Linux Troubleshooting – How to Determine if Linux Freezes are Caused by Hardware or Software

hardwarelinux

a couple of weeks ago, my linux server (kubuntu 10.04) started to give me trouble.

it freezes after a certain uptime, seemingly between a couple of minutes and a few hours – GUI is unresponsive, no reaction to mouse or keyboard (not even REISUB), top in an ssh session stops updating and the session itself is aborted after a timeout:

Read from remote host 10.1.1.9: Operation timed out
Connection to 10.1.1.9 closed.

back then, I assumed a hardware issue, so i started replacing more and more hardware – graphics card, motherboard, cpu, ram, harddrives, psu. now i've replaced the entire machine and it still freezes.

i've checked /var/log/messages and some other logs – there is no clue in them at all. a hardware issue seems unlikely considering it's all been replaced, but is still possible.

i've stripped the machine down to the bare minimum. i boot a kubuntu live system from a usb stick, mount a couple of harddrives read-only and start diffing folders on them. this seems to produce the freeze somewhat reliably. so far, i haven't gotten beyond a few hours of uptime.

my server is down, this has been going on for weeks now. i am at the end of my wisdom and i am clutching at straws.

how can i reliably determine if this is a hardware or a software issue ?
how would you approach a problem like that ?

Best Answer

Since you have replaced such lot of hardware, I presume you have already made sure your problem isn't about temperature issues.

What if you try out some completely different distro instead of Kubuntu 10.04? Download some other live distribution, for example openSUSE or even some BSD flavour, and see if they reproduce the freeze as well. That way you can be sure this isn't some kind of bug in Kubuntu 10.04.

How much data you have under the directory trees you are diffing? And more importantly, are there only couple of large files or huge number of small files?
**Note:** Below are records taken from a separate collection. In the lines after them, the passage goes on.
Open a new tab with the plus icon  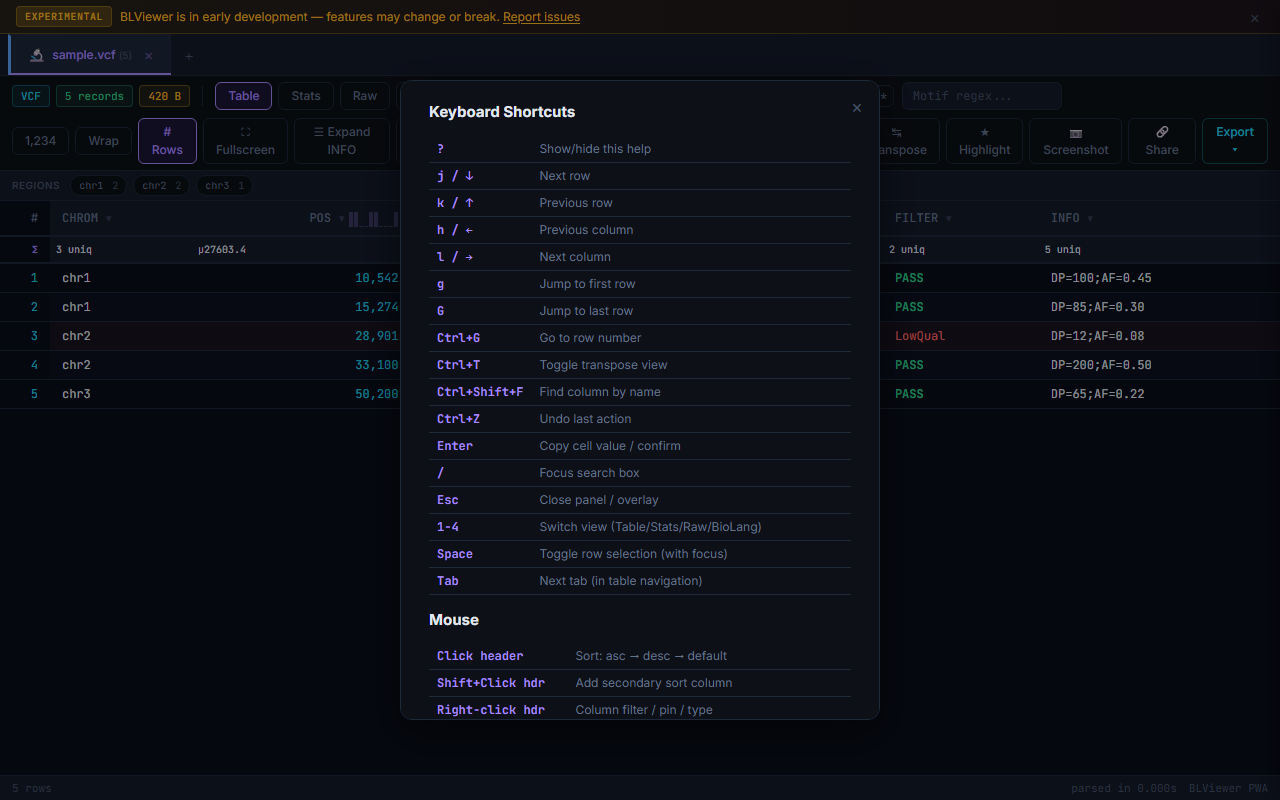(x=189, y=55)
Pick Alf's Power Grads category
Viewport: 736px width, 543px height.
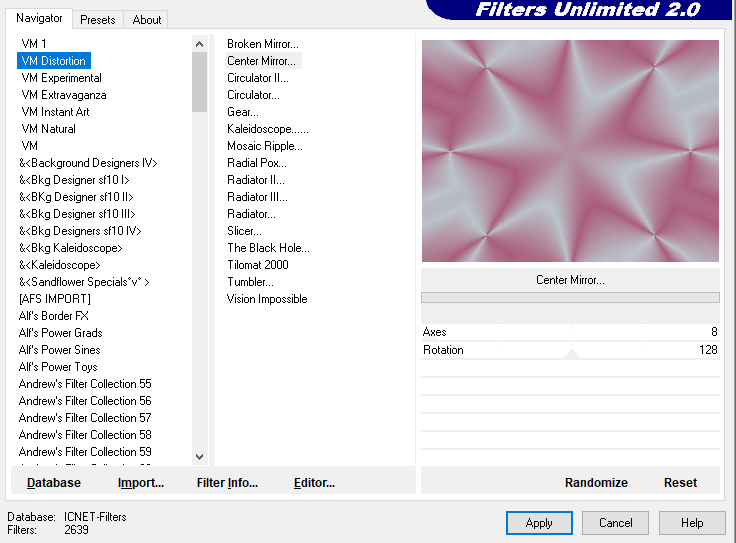[60, 333]
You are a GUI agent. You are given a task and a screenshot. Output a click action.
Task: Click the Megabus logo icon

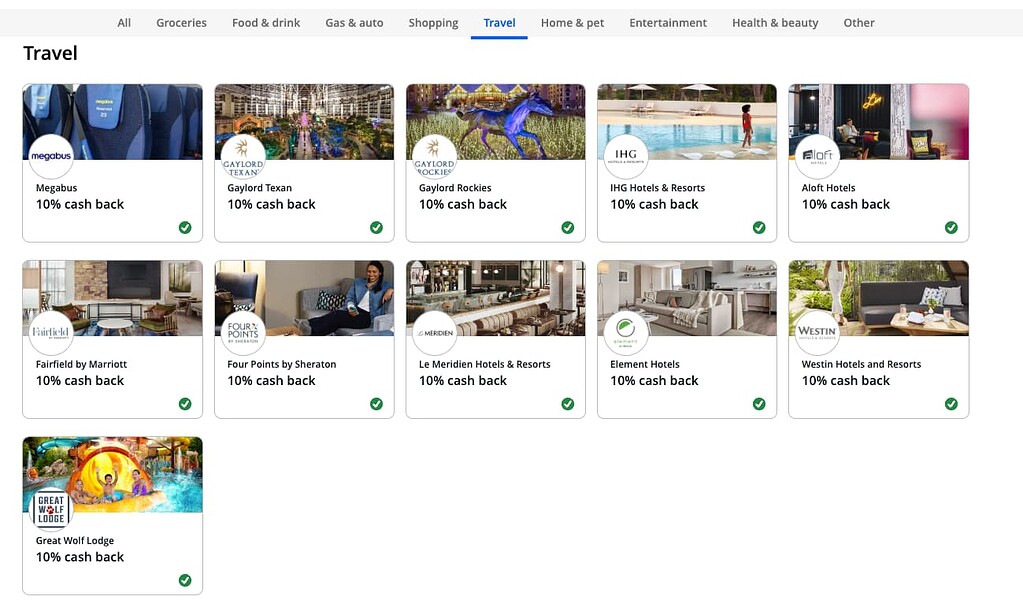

When you replaced the hard drives, how did you copy the data from the old drive to another? dd_rescue or some imaging program? Just plain old cp? If you used some kind of imaging program or dd_rescue and the original filesystem somehow contained some strange corruption, perhaps diffing hits the corrupted area and causes a crash? Rare and unlikely, but certainly possible. Just like it's possible that a lightning hits you out there.